Loama’s admirable cultural agenda—a rarity in a country whose 100 or so resort islands tend to focus exclusively on hedonistic pursuits—goes well beyond history lessons, though. Guests wishing to immerse themselves in village life can join a tour to the nearby island of Maakurathu, home to 1,200 people. With Umair as our guide, we stroll its sandy, sun-blasted streets visiting households where elderly women are busy weaving palm leaves into roof thatching or making rope from coir, a coconut-husk fiber. Under the shade of a breadfruit tree on one street corner, a trio of matrons in black headscarves sits next to a wheelbarrow splitting open beach almonds with a rusty adze. Without being asked, they proffer a handful of the hard-won nuts, bantering away in Dhivehi—the islands’ Sanskrit-derived language—all the while.
Back at the resort, Umair also curates a contemporary art gallery, the first of its kind in the Maldives. Occupying a thatched overwater villa just off the main pier, the space serves as a showcase for a rotating roster of local artists such as Aminath Hilmy, Ahmed Anil, and Eagan Badeeu, Umair’s brother. In a country of fewer than 400,000 people, Umair admits that he has a limited pool of creative talent to draw on. Nonetheless, he’s thrilled by the prospect of providing a platform for the islands’ unsung artistic community.

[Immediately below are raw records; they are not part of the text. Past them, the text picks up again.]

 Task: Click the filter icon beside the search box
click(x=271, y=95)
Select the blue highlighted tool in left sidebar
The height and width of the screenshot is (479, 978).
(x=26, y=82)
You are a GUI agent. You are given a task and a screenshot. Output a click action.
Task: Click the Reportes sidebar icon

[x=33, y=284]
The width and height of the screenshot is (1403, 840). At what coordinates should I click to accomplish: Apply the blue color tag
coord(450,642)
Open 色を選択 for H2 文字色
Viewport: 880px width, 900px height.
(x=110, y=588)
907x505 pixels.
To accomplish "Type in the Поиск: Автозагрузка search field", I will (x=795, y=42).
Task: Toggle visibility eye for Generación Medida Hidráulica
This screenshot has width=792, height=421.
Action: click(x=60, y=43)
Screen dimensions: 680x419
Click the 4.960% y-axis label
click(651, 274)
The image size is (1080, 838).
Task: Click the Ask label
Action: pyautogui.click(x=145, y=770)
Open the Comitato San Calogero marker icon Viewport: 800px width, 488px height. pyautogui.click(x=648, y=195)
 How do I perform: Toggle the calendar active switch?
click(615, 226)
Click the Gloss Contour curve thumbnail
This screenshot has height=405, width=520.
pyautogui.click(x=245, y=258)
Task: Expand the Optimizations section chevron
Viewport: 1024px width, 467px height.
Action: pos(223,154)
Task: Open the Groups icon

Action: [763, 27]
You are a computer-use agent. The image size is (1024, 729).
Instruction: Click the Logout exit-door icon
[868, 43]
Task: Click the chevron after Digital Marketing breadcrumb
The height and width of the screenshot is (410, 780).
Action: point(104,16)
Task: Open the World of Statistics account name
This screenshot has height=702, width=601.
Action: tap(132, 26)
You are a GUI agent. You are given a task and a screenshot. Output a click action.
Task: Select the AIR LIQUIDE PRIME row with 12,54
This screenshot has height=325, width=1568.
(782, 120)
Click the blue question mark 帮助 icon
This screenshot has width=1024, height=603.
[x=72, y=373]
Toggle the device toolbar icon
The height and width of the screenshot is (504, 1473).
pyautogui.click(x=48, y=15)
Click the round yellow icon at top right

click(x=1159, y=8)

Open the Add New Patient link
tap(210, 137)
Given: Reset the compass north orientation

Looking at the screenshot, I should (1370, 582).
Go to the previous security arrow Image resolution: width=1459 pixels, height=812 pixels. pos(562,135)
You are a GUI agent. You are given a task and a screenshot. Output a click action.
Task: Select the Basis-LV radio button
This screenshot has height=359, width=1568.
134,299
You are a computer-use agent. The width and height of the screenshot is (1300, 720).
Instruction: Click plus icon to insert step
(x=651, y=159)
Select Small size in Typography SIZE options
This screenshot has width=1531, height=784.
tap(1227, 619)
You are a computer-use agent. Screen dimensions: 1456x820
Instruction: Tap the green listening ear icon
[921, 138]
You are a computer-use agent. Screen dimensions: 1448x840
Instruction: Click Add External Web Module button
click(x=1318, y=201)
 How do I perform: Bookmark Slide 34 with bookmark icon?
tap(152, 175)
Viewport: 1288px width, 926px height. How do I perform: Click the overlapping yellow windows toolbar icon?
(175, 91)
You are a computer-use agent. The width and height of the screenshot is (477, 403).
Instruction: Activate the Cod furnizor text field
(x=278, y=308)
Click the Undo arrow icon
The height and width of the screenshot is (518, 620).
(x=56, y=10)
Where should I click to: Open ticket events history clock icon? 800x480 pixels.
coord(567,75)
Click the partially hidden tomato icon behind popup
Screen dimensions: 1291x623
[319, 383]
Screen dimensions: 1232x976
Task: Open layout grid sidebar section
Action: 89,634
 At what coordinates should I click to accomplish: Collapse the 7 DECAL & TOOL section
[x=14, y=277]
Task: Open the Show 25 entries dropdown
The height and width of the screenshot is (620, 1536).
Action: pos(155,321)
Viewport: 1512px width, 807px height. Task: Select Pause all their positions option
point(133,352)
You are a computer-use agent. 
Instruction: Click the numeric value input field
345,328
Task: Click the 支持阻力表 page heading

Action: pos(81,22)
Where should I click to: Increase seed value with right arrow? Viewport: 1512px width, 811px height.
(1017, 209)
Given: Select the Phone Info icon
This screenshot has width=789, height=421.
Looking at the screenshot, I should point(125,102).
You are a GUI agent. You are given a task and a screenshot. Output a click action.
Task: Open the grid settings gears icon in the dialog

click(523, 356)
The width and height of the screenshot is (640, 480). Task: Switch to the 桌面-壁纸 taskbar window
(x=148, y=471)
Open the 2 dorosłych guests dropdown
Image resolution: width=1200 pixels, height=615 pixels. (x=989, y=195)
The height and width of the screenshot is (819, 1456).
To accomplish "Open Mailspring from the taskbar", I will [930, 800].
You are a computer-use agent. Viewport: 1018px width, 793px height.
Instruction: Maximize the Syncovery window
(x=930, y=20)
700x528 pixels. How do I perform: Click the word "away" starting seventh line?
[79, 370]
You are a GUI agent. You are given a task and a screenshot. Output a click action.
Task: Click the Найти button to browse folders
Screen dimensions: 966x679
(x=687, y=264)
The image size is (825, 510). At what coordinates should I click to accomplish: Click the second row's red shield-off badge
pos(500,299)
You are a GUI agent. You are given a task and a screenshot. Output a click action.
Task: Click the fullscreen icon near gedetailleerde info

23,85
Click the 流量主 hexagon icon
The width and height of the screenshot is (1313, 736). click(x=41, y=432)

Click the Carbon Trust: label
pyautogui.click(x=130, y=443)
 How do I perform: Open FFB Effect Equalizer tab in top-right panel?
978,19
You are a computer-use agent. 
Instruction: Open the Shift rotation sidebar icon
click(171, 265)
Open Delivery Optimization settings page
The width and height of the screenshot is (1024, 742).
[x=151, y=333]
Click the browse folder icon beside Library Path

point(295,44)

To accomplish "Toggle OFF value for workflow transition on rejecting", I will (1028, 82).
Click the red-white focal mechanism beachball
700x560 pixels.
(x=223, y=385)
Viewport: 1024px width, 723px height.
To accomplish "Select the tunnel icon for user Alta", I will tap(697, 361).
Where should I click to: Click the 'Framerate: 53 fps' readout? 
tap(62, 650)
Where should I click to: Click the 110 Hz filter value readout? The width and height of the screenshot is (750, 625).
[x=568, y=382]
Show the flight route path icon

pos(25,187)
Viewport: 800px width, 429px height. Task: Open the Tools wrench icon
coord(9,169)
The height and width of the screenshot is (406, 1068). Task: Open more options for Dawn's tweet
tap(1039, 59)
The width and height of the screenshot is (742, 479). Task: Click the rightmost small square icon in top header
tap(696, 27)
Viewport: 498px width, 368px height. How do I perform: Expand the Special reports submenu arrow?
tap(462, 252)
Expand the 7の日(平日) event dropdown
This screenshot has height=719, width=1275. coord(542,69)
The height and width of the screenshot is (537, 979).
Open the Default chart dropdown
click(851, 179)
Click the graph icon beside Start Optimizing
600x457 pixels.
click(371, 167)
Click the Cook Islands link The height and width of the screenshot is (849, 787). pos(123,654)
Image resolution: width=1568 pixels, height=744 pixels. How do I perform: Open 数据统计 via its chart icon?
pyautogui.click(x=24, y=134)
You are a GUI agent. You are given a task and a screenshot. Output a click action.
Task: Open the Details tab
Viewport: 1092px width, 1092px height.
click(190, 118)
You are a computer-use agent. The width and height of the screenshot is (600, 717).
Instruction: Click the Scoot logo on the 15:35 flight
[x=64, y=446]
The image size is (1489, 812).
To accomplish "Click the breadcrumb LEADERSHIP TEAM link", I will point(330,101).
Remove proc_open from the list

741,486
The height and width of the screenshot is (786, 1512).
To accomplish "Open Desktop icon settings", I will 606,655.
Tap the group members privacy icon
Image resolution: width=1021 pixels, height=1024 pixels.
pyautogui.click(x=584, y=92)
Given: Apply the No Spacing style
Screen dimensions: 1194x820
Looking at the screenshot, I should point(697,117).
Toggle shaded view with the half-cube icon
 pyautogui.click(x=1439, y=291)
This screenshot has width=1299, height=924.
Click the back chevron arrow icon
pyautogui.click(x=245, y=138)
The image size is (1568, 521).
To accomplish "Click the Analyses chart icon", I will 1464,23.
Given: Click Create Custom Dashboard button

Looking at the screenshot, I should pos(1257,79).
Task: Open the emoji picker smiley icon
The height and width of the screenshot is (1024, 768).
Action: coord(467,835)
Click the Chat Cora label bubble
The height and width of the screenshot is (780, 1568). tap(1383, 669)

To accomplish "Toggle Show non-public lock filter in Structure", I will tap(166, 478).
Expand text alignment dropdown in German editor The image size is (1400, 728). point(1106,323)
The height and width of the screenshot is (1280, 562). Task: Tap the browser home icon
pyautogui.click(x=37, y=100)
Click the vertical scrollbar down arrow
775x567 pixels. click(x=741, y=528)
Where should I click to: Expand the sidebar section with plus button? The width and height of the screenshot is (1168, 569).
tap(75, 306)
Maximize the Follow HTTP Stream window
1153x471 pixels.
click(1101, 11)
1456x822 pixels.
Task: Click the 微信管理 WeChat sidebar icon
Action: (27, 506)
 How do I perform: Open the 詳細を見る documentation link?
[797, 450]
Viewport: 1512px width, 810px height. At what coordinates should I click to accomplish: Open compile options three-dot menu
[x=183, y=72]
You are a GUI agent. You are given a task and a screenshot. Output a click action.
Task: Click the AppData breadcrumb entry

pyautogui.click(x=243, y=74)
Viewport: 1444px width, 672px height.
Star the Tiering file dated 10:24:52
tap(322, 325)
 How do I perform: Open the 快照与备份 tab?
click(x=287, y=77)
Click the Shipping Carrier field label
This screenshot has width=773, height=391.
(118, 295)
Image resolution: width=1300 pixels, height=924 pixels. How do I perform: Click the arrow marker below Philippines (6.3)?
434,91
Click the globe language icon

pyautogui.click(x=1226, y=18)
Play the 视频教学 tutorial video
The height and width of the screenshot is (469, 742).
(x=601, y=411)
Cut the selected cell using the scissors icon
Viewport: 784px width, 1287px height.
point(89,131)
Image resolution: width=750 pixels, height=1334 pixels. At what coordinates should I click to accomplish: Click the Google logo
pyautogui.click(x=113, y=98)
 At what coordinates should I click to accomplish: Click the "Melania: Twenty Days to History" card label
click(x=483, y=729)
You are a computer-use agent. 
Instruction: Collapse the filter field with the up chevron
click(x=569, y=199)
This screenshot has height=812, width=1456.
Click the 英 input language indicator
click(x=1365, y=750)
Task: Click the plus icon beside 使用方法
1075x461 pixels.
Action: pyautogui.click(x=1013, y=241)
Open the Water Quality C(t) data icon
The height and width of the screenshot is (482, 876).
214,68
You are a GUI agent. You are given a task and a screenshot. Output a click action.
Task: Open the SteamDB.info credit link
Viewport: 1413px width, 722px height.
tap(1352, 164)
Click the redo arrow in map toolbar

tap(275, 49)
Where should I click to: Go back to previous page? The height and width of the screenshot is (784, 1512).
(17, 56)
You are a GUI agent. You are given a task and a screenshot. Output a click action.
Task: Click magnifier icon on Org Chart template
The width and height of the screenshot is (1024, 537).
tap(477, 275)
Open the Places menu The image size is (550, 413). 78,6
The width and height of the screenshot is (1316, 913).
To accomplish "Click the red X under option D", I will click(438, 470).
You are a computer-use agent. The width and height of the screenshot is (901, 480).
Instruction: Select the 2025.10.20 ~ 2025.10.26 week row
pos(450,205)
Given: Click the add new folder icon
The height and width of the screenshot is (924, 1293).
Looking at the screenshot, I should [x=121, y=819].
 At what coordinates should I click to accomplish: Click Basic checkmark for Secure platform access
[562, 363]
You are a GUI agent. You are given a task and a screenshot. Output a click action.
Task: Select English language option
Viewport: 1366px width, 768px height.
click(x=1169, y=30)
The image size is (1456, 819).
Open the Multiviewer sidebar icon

Of course, Loama caters amply to hedonists too. The food is excellent, from the exquisitely fresh sashimi at Meyzu restaurant to the Thai dishes at beachside Thundi and even to the breakfast buffet at Fazaa, a sand-floored dining pavilion where I discover my favorite new morning snack, mashuni—flaked tuna with grated coconut, shallots, and chili that you eat with roti-style flatbread. There’s a jasmine-scented spa with overwater treatment rooms whose glass floor panels allow you to gaze down at colorful fishes as you lie prone on the massage table. And there are watersports galore, as well as a pair of motorized dhoni boats that you can take out for a spot of line fishing or a sunset cruise.
As for the accommodations, guests have their choice of 105 beachfront or overwater villas, the latter perched on timber pilings with steps leading down to the lagoon. They’re tastefully decorated, perfectly comfortable, and individually named with Dhivehi words like Ufaa (“happy”) and Saafu (“pure”), offering one last lesson in Maldivian culture. My villa is called Jazbee, meaning “beauty,” which seems as apt a description of the place as any. Now, if only Loama would let guests pay with cowrie shells, paradise would be complete.